■ **Task instructions**
Start with the first line of the data and end with the line that holds "Our Edge (35, 1895)"; write out each one exactly.

[Dataset items]
++++++++++

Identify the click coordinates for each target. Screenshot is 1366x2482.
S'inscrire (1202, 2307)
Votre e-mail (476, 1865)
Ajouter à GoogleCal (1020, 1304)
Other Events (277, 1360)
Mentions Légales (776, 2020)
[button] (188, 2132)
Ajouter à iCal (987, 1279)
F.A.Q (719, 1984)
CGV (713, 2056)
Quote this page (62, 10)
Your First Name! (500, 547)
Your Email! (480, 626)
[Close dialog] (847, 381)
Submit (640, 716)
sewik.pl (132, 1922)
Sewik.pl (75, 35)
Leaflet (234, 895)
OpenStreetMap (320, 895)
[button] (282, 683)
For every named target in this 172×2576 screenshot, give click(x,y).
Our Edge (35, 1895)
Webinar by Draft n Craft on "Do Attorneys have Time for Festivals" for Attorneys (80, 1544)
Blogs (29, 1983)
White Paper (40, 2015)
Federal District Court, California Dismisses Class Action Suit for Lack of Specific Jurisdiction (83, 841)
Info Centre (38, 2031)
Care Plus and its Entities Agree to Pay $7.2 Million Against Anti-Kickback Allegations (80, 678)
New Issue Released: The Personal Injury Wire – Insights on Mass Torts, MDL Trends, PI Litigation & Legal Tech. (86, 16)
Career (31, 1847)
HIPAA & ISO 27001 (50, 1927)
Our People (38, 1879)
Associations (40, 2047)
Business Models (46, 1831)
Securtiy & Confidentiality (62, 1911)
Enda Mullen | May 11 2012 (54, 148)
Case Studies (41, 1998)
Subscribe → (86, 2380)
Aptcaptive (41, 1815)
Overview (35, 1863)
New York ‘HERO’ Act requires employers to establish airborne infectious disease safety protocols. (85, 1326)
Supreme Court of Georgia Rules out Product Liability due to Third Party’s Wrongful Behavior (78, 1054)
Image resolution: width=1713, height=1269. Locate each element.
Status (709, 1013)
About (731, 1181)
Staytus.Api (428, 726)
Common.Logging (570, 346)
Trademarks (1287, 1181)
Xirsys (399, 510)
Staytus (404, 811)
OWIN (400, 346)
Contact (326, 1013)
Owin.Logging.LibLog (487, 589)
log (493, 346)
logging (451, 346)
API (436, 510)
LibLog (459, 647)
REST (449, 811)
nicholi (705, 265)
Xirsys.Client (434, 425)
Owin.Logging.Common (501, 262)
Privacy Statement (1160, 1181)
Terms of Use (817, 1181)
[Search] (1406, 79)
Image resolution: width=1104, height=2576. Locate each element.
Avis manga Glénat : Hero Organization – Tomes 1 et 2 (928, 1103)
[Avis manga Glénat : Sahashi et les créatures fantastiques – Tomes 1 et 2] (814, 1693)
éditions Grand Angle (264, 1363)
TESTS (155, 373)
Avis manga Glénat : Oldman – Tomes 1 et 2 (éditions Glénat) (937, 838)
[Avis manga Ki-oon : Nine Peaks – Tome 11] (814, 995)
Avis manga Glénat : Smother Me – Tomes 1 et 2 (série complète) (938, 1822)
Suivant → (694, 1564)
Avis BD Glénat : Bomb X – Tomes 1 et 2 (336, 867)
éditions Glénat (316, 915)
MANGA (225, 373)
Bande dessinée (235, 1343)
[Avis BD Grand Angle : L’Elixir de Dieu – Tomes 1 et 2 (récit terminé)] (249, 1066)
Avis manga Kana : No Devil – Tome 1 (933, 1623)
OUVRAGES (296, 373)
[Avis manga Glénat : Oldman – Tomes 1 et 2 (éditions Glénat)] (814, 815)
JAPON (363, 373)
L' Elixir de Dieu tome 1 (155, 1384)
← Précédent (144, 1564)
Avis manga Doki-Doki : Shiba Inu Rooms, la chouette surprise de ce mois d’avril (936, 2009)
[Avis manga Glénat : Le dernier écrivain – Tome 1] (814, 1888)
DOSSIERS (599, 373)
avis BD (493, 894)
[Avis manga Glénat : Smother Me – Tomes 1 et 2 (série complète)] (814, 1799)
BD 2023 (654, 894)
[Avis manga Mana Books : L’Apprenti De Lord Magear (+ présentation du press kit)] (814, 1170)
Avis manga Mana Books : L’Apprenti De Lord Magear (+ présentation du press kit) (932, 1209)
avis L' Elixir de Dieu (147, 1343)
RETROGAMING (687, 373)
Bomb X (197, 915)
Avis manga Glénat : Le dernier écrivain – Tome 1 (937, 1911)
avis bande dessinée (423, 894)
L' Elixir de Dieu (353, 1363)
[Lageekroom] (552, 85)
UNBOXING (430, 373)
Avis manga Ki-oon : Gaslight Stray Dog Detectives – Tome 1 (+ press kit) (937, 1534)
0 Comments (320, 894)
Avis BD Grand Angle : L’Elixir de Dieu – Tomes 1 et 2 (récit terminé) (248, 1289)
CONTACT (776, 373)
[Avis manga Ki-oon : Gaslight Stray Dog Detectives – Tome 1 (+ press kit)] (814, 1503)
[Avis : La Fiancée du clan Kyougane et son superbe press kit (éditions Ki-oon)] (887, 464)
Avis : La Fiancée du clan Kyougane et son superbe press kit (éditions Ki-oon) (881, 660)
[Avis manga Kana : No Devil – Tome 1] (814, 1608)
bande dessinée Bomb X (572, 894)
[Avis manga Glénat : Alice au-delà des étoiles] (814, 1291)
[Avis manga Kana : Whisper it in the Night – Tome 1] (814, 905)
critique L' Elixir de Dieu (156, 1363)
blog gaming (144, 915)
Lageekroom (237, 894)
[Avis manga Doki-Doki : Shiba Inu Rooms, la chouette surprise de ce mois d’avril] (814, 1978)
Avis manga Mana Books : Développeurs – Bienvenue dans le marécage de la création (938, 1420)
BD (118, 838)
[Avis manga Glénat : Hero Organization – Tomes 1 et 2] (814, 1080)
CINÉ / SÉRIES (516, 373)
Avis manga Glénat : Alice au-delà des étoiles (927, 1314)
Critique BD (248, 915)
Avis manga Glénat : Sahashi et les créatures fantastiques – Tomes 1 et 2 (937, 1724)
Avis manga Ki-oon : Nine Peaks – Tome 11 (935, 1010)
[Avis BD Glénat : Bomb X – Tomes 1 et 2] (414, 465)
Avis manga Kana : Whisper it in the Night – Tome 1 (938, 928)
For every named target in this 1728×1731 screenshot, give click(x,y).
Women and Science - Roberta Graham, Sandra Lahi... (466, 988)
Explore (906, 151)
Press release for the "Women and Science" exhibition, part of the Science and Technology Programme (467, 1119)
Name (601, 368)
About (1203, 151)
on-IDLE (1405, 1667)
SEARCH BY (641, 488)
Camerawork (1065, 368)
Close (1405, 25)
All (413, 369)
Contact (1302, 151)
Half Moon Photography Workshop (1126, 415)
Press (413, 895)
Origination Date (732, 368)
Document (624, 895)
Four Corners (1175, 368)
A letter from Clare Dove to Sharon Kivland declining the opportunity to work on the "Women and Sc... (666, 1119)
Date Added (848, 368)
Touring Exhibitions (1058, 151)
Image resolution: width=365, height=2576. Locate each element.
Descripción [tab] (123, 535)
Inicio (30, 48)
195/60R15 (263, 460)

++++++++++

■ **Answer box**
Identify the click coordinates for each target. Screenshot is 1366x2482.
S'inscrire (1202, 2307)
Votre e-mail (476, 1865)
Ajouter à GoogleCal (1020, 1304)
Other Events (277, 1360)
Mentions Légales (776, 2020)
[button] (188, 2132)
Ajouter à iCal (987, 1279)
F.A.Q (719, 1984)
CGV (713, 2056)
Quote this page (62, 10)
Your First Name! (500, 547)
Your Email! (480, 626)
[Close dialog] (847, 381)
Submit (640, 716)
sewik.pl (132, 1922)
Sewik.pl (75, 35)
Leaflet (234, 895)
OpenStreetMap (320, 895)
[button] (282, 683)
For every named target in this 172×2576 screenshot, give click(x,y).
Our Edge (35, 1895)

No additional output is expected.